◆ **Problem to solve**
Could you reproduce, word for word, the part of the passage on vitrifying immature mouse oocytes starting with "The findings of" and going on through "is very expensive."?

***** Passage to read *****

In this study, we showed that cryopreservation by vitrification enabled mouse GV stage oocytes to survive, mature, fertilize and develop to blastocyst. However, successful cryopreservation of mouse GV oocytes has been reported in previous studies (20-24). But the fertilization and cleavage rates are still poor, probably due to high toxic effects of cryoprotectants, following vitrification and in vitro maturation of immature oocytes (25).
Since vitrification is a nonequilibrium cryopreservation method that needs a relatively high concentration of cryoprotectants, a step-wise addition of cryoprotectants may reduce the toxic effects of cryoprotectants and be considered to minimize damage due to extreme cell-volume expansion. In compare to previous study our results show higher maturation fertilization and blastocyst formation rate. For example Hochi
et al in 1998 vitrified immature bovine oocytes in straws by using a mixture of 40% EG, ficoll and sucrose as a vitrification medium (24).
They reported 47.5% fertilization rate from the vitrified bovine oocytes. In another study, in which immature bovine oocytes were vitrified using a mixture 2.5M EG, ficoll and sucrose in (open pulled straws) OPS (26), a successful maturation rate of 60% was recorded. Cetin
et al in 2006 vitrified immature bovine oocytes, 34.1% of oocytes reached the MII stage in EG group (27). In the present study the lower maturation rate of in the single step with EFS30 indicating that, during vitrification of mouse GV-COCs, the process of gradual equilibration seems to adjust permeability of plasma membrane, which may contribute to maintaining the oocyte and cumulus cells, and/or may decrease rapid changes in osmotic pressure.
On the other hand, similar to our results, Abe
et al in 2005 showed that survival, fertilization, maturation and developmental rates of bovine GV-COCs in stepwise vitrification were significantly higher than those vitrified in single-step (21). Also Anon
et al in 2003 and 2005 reported higher survival, maturation and developmental rate to blastocysts using ultrarapid vitrivication accompanied with step-wise equilibration in mouse GV oocytes than single step vitrified group (28, 29).
The findings of the present study show that the modification of Kasai vitrification method in a stepwise manner exposure of mice GV oocytes to cryoprotectants during equilibration phase of vitrification, can result in better maturation, fertilization and developmental rates. Recently, Kuwayama introduced a Highly efficient vitrification method for cryopreservation of human oocytes and embryos using cryotop (30). However the method of Kuwayam is useful for human embryo and oocyte but is not easily applicable in studies on mouse, because using of inexpensive equipment is very important in the studies on mouse and cryotop is very expensive.
One of the major advantages of our method in comparison with Kuwayama is applying conventional cryopreservation straws instead of cryotop. Therefore in terms of economic; our method is more cost effective and applicable in the basic research. Our method allows researchers to vitrify mouse immature oocyte in a simpler and cheaper manner.
In conclusion, the current results demonstrated that vitrification of murine GV oocytes accompanied with step-wise equilibration using conventional straws showed improved results for viability and production of blastocysts, suggesting that this method may be a easy, useful and low cost strategy for the cryopreservation of immature oocytes.
Acknowledgements
This project was financially supported by research deputy of Yasuj University of Medical Sciences and Health Services. We would like to thank for their helps. Also, we would like to thank Dr. Koji Koyoma, Professor and Chairman of Department of Obstetrics and Gynecology, Hyogo College of Medicine, Hyogo, Japan.

***** Data provided *****

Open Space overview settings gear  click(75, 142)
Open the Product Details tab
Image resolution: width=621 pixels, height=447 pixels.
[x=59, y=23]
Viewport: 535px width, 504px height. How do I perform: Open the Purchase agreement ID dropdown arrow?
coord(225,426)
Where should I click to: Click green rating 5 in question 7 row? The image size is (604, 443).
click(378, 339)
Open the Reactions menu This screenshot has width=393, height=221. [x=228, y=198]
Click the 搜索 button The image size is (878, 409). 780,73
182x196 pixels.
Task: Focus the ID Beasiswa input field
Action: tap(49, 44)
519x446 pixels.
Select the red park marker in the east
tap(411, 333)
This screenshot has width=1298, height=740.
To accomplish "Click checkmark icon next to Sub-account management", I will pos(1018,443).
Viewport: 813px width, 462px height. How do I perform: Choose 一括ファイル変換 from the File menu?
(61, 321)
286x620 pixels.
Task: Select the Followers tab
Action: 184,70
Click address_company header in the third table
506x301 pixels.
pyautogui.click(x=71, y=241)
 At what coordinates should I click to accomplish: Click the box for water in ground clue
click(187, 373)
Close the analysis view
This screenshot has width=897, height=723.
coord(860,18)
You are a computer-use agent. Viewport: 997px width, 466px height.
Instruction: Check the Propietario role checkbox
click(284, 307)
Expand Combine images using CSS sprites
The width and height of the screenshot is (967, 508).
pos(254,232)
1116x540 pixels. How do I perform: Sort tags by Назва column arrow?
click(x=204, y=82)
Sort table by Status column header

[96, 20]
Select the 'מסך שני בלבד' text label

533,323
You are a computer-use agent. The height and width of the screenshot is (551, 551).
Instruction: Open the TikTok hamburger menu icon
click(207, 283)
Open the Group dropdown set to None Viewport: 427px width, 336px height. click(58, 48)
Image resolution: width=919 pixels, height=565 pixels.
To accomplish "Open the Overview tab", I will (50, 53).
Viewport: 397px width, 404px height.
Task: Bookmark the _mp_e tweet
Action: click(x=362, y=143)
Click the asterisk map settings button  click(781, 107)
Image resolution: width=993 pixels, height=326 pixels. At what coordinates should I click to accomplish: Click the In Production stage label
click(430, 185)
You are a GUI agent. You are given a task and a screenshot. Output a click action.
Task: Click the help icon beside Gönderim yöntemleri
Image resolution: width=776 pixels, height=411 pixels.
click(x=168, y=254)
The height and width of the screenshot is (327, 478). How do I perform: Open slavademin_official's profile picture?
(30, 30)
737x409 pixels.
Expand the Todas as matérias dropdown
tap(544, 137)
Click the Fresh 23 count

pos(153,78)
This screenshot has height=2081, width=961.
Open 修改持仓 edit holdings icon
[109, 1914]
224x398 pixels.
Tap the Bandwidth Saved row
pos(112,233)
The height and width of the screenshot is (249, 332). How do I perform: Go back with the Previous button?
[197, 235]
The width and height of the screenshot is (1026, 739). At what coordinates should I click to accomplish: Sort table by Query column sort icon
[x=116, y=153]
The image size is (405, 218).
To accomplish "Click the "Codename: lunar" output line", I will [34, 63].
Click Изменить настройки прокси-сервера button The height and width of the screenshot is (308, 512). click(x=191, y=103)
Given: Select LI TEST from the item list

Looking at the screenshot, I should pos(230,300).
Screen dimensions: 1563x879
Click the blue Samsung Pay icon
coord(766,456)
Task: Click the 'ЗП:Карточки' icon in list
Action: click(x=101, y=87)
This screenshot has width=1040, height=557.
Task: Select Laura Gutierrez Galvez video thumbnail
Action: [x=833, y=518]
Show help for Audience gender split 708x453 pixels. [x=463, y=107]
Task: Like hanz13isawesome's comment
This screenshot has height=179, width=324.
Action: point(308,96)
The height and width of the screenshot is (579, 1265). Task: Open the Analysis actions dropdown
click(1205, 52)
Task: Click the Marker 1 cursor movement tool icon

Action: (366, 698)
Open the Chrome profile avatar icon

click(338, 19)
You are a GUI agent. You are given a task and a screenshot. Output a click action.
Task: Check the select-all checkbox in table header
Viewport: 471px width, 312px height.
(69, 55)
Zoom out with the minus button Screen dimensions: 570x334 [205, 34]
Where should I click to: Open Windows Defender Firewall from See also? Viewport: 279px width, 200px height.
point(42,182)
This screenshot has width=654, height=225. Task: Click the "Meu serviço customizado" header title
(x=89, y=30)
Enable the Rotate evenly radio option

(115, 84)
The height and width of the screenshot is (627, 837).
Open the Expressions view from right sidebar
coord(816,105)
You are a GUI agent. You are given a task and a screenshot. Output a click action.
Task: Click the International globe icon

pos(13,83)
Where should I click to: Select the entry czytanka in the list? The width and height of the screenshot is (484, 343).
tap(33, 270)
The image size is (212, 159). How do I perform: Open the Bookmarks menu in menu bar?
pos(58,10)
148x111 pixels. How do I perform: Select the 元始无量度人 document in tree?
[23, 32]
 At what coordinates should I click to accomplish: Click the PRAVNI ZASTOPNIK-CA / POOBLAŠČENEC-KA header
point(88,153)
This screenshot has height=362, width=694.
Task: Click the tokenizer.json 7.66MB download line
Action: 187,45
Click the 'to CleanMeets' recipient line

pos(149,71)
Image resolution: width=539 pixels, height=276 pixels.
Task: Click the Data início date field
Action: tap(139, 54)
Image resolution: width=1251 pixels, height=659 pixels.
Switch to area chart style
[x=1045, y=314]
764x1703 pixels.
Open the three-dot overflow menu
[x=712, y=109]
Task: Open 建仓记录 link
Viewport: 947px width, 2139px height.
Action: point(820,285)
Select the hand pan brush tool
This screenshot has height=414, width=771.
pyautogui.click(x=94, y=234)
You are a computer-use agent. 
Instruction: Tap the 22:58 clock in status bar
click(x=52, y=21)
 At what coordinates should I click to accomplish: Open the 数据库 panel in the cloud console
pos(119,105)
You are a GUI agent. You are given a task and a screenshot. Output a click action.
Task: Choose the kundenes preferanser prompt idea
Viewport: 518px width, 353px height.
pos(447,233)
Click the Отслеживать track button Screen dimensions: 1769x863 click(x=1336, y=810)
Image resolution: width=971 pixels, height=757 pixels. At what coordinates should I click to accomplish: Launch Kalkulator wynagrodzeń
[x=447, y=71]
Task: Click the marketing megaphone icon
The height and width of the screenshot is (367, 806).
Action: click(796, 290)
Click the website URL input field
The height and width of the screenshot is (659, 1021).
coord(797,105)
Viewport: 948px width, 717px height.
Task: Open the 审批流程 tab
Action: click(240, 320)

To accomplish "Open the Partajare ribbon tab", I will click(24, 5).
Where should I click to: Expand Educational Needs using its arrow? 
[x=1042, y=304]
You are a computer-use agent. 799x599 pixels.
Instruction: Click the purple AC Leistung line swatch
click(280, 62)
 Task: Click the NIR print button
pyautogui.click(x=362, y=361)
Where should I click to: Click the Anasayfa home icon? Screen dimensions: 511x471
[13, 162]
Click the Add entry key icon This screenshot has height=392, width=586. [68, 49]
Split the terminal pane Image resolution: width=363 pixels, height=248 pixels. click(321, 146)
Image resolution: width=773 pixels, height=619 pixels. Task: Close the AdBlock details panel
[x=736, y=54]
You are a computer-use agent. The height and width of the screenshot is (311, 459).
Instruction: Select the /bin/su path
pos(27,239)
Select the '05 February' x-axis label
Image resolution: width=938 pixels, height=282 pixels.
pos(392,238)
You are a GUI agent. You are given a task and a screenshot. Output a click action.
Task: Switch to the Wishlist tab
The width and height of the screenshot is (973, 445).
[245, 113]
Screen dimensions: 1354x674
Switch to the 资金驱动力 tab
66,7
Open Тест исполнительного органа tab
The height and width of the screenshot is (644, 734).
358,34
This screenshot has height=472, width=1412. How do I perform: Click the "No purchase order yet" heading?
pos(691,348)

*****

◆ **Completed exercise**
The findings of the present study show that the modification of Kasai vitrification method in a stepwise manner exposure of mice GV oocytes to cryoprotectants during equilibration phase of vitrification, can result in better maturation, fertilization and developmental rates. Recently, Kuwayama introduced a Highly efficient vitrification method for cryopreservation of human oocytes and embryos using cryotop (30). However the method of Kuwayam is useful for human embryo and oocyte but is not easily applicable in studies on mouse, because using of inexpensive equipment is very important in the studies on mouse and cryotop is very expensive.